There was a singular place setting arranged at Navy Medicine Readiness Training Command Bremerton’s 125th Hospital Corps birthday for nine distinctive members of the Navy only enlisted corps.
Hospital Corpsman 2nd Class Cade Crenshaw, behavioral health technician and Hospitalmen Drew Echeverria and Hunter McGill, laboratory technician, positioned a table before the several hundred in attendance for the event.
Hospital Corpsman 1st Class Thomas Aquinas Parker, Hospital Corpsman 2nd Class Michael Louis LaPorte, Hospital Corpsmen 3rd Class Peter Robert Bossman, Manual Reyes Denton, Roy Gillman Fowler, Michael Barry Judd, Malcolm Thomas Miller, John Henry Garner, and Hospitalman Donald Chester Dean were formally – and solemnly – remembered.
All are primarily listed as either missing in action or killed in action, with body not recovered, during the Vietnam War. They are part of the 1,582 Americans still unaccounted for, as of May 24, 2023, according to the Defense POW/MIA Accounting Agency.
As tradition dictates at all military functions where meals are served, POW/MIA servicemembers are not only remembered, but honored.
“You may have noticed the small table set in a place of honor,” explained Chief Hospital Corpsman Aia K. Jenkins, explaining to those in attendance the formalities involved with the Prisoner of War/Missing in Action ceremony. “Before we begin [the Hospital Corps birthday celebration] this evening, we will pause for a moment to recognize our fallen comrades.”

**QUESTIONS**
1: Answer these questions from the article on the Hospital Corps birthday:
(a) Which Hospital Corps birthday was Navy Medicine Readiness Training Command Bremerton celebrating?
(b) According to the Defense POW/MIA Accounting Agency, how many Americans were still unaccounted for as of May 24, 2023?
(c) Who explained the formalities of the Prisoner of War/Missing in Action ceremony to those in attendance?
2: Using the article on the Hospital Corps birthday, explain in one to three sentences why a Prisoner of War/Missing in Action observance was part of the evening.
3: Write the next part of the article on the Hospital Corps birthday, starting right after Chief Hospital Corpsman Aia K. Jenkins's quoted remarks.

**PROVIDED MATERIAL**
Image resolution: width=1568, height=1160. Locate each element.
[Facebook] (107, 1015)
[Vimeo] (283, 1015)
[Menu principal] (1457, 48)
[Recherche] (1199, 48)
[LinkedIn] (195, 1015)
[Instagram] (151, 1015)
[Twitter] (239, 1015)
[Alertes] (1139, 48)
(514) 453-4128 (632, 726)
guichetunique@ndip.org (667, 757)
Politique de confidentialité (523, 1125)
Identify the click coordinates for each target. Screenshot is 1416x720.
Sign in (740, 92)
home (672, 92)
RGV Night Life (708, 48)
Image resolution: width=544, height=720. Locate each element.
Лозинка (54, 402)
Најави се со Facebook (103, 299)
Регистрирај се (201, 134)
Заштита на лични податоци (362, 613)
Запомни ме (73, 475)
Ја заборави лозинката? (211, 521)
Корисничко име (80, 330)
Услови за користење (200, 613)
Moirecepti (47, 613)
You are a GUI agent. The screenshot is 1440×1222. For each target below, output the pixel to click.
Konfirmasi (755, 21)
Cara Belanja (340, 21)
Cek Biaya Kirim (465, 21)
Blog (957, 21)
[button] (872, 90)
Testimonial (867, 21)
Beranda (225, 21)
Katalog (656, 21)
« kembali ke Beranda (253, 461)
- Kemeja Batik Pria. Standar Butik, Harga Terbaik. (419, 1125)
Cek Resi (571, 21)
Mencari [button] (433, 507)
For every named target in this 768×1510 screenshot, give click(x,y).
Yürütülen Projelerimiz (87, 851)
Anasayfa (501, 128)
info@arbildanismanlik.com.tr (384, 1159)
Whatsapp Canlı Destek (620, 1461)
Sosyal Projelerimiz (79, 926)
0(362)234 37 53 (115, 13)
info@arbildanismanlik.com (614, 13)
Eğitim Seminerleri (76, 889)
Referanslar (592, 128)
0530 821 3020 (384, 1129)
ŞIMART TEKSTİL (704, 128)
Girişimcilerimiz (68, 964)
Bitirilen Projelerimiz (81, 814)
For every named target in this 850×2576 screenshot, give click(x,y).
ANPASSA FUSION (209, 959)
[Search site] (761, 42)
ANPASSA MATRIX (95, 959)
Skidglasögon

**ANSWERS BY ITEM**
1:
(a) The 125th Hospital Corps birthday.
(b) 1,582 Americans.
(c) Chief Hospital Corpsman Aia K. Jenkins.

2: Tradition requires that POW/MIA servicemembers be remembered and honored at every military function where a meal is served. The birthday celebration was such a function, so a table was set in a place of honor for nine hospital corpsmen listed as missing or killed in action in the Vietnam War.

3:
According to Hospital Corpsman 1st Class Alaina S. Hall, Hospital Corps Ball master of ceremonies, there is special meaning in the POW/MIA ceremony of the Hospital Corps ball.
“During our planning we were sure to share with our younger Sailors on the significance of not just the ball, but also the POW/MIA ceremony. That’s who we are as corpsmen,” stated Hall.
The ball’s guest of honor and keynote speaker Master Chief Hospital Corpsman Christine Moore, former Naval Hospital Bremerton staff member, pointedly reflected on the historical relevance of the corpsman rate, along with the responsibility and resourcefulness which they are known.
Moore shared how in 1942 during the early days of America’s entry in World War II, during a patrol against the Imperial Japanese Navy on USS Sea Dragon (SS 914), somewhere in the vastness of the South China Sea, Pharmacist's Mate Wheeler B. Lipes was called upon to undertake an emergency appendectomy on a sickened crewmember, Seaman Darrell Rector.
“A diesel submarine. So you know it was hot, cramped, definitely no email,” remarked Moore, currently assigned to Submarine Group 9 after serving as a independent duty corpsman aboard ballistic missile submarine USS Ohio (SSGN 726), noting how Lipes used his initiative to improvise for the necessary instruments – spoons and even a tea strainer were modified - to perform the surgery, the first of its’ kind on a submarine.
The emergency operation was a success.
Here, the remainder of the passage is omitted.